Operating Lambda: Application design – Scaling and concurrency: Part 2
In the Operating Lambda series, I cover important topics for developers, architects, and systems administrators who are managing AWS Lambda-based applications. This three-part series discusses application design for Lambda-based applications.
Part 1 shows how to work with Service Quotas, when to request increases, and architecting with quotas in mind. This post covers scaling and concurrency and the different behaviors of on-demand and Provisioned Concurrency.
Scaling and concurrency in Lambda
Lambda is engineered to provide managed scaling in a way that does not rely upon threading or any custom engineering in your code. As traffic increases, Lambda increases the number of concurrent executions of your functions.
When a function is first invoked, the Lambda service creates an instance of the function and runs the handler method to process the event. After completion, the function remains available for a period of time to process subsequent events. If other events arrive while the function is busy, Lambda creates more instances of the function to handle these requests concurrently.
For an initial burst of traffic, your cumulative concurrency in a Region can reach between 500 and 3000 per minute, depending upon the Region. After this initial burst, functions can scale by an additional 500 instances per minute. If requests arrive faster than a function can scale, or if a function reaches maximum capacity, additional requests fail with a throttling error (status code 429).

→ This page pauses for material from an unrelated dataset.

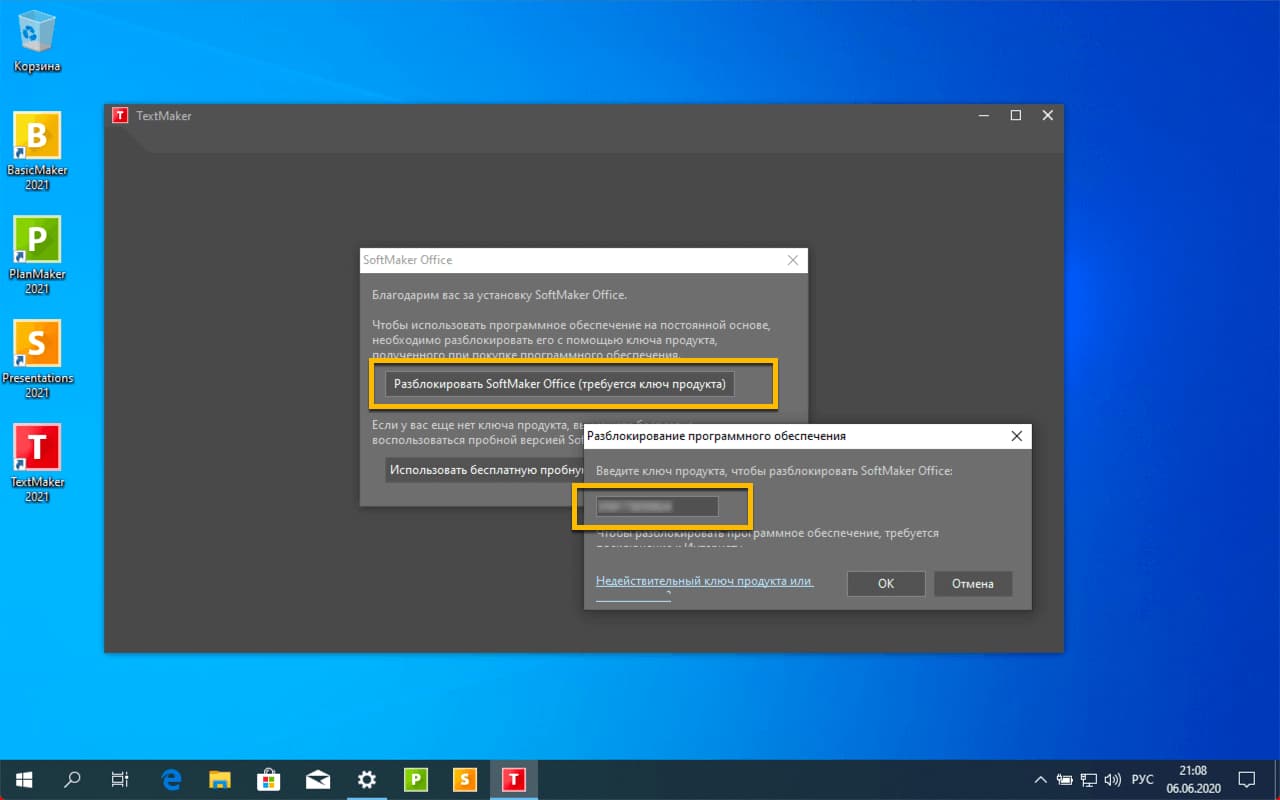Open the invalid product key help link
The width and height of the screenshot is (1280, 800).
coord(707,579)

All AWS accounts start with a default concurrent limit of 1000 per Region. This is a soft limit that you can increase by submitting a request in the AWS Support Center.
Requests and concurrency
One instance of a Lambda function handles one request at a time. When the number of requests increase, Lambda creates more instances of your function to process traffic. For event sources like SQS, you can use the BatchSize property to allow a function to process more messages per invocation. This may result in having a lower concurrency level because more requests are processed by a single instance.
For asynchronous event sources, like S3, there is an internal queue buffering requests between the event source and the Lambda service. Lambda processes requests from this queue and scales up concurrency. For functions with a short duration, it’s common to see a large number of requests processed by a smaller number of concurrent function instances.
For synchronous event sources, like Amazon API Gateway, the caller waits until Lambda responds. If multiple requests arrive at exactly the same time, there is a one-to-one relationship between the number of incoming requests and the function’s concurrency. This is because function instances process one request at a time. However, if requests are staggered, function instances may handle subsequent requests as they complete previous invocations, resulting in lower overall concurrency.
On-demand scaling example
In this example, a Lambda function receives 10,000 synchronous requests from API Gateway. The concurrency limit for the account is 10,000 and each request takes 15 seconds to complete. The following diagram shows four scenarios:
In each case, all of the requests arrive at the same time in the minute they are scheduled:
- All requests arrive immediately: 3000 requests are handled by new execution environments; 7000 are throttled.
- Requests arrive over 2 minutes: 3000 requests are handled by new execution environments in the first minute; the remaining 2000 are throttled. In minute 2, another 500 environments are created and the 3000 original environments are reused; 1500 are throttled.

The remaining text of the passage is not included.